Most customers in need of calibration services are unaware of the options they have. Usually, equipment goes to the calibration lab, but customers don’t indicate the end use of the equipment. All they want is calibration.
The next time you need your equipment calibrated, keep the different calibration types in mind. Having enough calibration knowledge means you get the right services. In addition, the certificates you receive will contain accurate information.
So, what are the differences between non-accredited and accredited calibrations? Here’s all you need to know:
These calibrations are performed in-house. Non-accredited calibrations are also known as:
- Commercial calibration
- Standard calibration
- NIST traceable calibration
If you use calibration services often, you are familiar with non-accredited calibrations. Technicians follow specific procedures according to calibration lab guidelines. However, you still get a certificate with basic equipment information such as model and serial number, manufacturer, and calibration date.
In addition, the certificate indicates the next calibration dates, the conditions during calibration, and a pass or fail based on tolerance.
The major difference between accredited and non-accredited calibrations is the additional requirements for accredited calibration. These specific requirements should conform to international standards (ISO/IEC 17025). They include:
- Accreditation logo
- Measurement data
- Uncertainty values
The accredited calibration process needs technicians to stick to calibration procedures. Moreover, meeting the standards listed in the Scope of Accreditation is crucial. These standards are the most accurate in NABL accredited calibration labs. Accredited calibration is mandatory when product quality, accuracy, safety, and health are important.
Accredited Calibration Labs
Calibration labs can perform non-accredited calibrations. However, accredited calibrations must occur in labs with ISO accreditation. For a laboratory to get the necessary approval, it must observe measurement capabilities within the lab. Proficiency testing includes verifying uncertainty values and comparing them with other accredited laboratories.

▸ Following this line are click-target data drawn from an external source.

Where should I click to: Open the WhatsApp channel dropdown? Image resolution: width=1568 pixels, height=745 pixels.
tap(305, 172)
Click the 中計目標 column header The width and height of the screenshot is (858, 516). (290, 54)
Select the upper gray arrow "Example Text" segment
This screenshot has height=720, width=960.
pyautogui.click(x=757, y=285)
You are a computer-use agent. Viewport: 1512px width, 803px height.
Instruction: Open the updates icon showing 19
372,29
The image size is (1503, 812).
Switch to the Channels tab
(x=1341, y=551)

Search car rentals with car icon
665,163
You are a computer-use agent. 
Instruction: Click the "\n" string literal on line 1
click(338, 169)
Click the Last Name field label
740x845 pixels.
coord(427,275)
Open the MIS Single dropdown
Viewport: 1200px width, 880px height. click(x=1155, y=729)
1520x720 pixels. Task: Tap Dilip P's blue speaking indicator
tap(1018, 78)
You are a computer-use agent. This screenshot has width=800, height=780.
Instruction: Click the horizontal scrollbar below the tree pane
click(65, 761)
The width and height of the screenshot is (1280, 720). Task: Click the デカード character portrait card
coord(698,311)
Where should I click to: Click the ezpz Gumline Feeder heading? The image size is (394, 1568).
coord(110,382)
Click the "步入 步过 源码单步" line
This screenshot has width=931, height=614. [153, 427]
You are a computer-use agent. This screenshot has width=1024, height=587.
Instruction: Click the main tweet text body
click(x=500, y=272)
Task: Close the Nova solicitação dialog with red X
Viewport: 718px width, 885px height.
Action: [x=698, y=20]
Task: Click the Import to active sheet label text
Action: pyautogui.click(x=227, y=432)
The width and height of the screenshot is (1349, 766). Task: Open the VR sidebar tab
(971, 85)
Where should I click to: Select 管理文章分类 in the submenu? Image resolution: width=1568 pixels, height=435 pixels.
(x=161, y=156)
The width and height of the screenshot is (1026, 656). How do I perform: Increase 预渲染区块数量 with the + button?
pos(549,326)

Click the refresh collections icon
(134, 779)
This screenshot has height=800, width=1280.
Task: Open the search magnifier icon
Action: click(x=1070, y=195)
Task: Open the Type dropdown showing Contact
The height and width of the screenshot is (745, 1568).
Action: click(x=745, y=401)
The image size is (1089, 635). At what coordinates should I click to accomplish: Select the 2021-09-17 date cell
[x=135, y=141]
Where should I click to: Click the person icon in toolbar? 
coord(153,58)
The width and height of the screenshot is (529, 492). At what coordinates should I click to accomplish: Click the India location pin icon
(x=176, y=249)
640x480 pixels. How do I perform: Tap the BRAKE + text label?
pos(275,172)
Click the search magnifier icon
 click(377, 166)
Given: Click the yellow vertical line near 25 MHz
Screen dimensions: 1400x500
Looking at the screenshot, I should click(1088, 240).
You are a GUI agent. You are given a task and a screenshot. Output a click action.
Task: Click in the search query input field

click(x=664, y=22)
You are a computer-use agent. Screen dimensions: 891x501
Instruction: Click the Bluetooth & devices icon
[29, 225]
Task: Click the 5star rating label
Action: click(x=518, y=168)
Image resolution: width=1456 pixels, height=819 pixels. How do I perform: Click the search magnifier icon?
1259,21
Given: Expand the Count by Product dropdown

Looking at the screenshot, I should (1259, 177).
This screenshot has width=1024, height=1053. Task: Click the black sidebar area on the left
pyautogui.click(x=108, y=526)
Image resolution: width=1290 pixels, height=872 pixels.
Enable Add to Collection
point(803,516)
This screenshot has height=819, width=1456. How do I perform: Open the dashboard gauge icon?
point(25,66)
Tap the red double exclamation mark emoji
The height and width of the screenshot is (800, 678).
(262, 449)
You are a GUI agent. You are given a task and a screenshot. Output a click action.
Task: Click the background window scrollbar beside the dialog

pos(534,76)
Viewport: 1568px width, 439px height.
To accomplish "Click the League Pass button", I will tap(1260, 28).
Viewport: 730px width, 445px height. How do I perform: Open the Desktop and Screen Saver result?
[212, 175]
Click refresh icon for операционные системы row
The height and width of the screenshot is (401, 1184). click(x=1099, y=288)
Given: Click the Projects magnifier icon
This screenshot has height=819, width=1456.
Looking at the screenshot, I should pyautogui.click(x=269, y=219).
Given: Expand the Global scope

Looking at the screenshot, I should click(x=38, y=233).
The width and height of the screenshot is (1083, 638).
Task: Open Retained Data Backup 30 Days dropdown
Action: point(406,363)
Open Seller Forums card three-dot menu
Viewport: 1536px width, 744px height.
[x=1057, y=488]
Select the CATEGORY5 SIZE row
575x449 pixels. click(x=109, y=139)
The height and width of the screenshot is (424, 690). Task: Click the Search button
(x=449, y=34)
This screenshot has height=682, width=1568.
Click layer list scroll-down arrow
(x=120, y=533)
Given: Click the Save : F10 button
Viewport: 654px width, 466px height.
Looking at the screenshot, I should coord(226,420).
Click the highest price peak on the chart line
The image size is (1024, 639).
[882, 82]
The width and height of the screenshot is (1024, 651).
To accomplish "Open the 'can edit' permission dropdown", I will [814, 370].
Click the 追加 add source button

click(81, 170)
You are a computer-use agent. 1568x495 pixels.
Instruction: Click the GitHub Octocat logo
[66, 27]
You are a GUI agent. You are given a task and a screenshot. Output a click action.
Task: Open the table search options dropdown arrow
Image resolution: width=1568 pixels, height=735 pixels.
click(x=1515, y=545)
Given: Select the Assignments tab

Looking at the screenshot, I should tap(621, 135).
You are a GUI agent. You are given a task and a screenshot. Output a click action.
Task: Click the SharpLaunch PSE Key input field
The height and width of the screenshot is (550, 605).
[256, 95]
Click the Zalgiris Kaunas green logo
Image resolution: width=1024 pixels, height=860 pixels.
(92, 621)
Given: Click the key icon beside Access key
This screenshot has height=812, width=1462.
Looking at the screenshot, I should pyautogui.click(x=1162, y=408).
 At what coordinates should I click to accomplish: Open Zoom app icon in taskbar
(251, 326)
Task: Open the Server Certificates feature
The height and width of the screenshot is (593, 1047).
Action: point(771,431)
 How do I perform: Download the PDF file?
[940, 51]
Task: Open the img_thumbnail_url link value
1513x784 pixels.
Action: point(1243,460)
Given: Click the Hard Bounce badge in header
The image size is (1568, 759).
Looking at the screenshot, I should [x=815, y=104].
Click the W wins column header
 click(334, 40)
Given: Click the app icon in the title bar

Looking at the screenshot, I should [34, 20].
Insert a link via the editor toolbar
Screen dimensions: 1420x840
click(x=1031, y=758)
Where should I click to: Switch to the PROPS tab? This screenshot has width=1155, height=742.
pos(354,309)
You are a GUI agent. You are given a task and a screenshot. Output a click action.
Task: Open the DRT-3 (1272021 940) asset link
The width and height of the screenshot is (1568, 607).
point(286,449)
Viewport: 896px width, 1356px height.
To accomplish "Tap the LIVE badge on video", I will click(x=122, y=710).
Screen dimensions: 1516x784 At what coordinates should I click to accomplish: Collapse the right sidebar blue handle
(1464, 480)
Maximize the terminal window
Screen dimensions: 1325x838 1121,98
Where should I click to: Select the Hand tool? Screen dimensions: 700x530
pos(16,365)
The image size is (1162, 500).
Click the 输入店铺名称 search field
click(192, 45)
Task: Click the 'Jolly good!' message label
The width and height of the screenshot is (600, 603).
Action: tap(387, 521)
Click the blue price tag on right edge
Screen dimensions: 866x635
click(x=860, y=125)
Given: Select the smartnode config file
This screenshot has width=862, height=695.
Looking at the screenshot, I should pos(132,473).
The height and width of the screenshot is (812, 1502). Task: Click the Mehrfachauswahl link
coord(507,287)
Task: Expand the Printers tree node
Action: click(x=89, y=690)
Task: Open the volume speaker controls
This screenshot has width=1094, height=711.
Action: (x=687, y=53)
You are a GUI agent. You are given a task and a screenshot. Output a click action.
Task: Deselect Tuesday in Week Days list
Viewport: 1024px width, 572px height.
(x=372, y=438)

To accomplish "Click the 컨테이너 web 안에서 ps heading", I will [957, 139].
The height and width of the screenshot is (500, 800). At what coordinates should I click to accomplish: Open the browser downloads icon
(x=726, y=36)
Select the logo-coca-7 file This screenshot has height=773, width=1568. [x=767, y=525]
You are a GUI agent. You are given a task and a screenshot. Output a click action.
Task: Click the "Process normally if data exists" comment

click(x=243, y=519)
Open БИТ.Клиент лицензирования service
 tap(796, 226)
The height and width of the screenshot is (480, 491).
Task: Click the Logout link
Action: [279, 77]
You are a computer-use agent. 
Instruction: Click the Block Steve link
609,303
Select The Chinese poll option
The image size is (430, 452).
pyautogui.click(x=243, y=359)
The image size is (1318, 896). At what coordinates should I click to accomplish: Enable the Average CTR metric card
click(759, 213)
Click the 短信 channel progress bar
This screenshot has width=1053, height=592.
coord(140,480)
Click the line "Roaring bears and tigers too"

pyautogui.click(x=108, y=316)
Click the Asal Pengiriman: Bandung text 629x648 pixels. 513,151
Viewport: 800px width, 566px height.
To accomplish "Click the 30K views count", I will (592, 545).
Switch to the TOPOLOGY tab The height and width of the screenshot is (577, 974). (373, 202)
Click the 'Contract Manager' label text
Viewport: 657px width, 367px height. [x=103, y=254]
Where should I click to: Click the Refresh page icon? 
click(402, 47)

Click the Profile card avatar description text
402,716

Companies and industries dealing with time-critical instruments can use mobile calibration services. The advantage of mobile calibration units is minimised downtime. So, you get technicians to come to your facility to perform calibrations.
Mobile calibration units are an excellent solution for multi-site organisations with several measuring equipment that cannot leave the site.
How to Decide the Type of Calibration to Choose
Organisations differ, and it is up to customers to specify the type of calibration they need. However, if you’re a first-timer and don’t know what route to take, the equipment’s use is a good guideline. Moreover, consider if any regulatory requirements determine calibration levels. Some industries also have specific calibration requirements for their equipment.
Non-accredited calibration should be your go-to if you work in a low-risk environment. Such environments have large specifications and follow a pass or fail criterion. On the flip side, if your equipment is used in critical applications, stick to accredited calibration.
All accredited laboratories have the Scope of Accreditation document showing the parameters, range of measurements, and uncertainty values. So, you don’t have to memorise the equipment’s technical parameters.
Many companies offer non-accredited and accredited calibration services. If you need your equipment calibrated in NABL accredited calibration labs, visit certified facilities with your equipment and give all your requirements.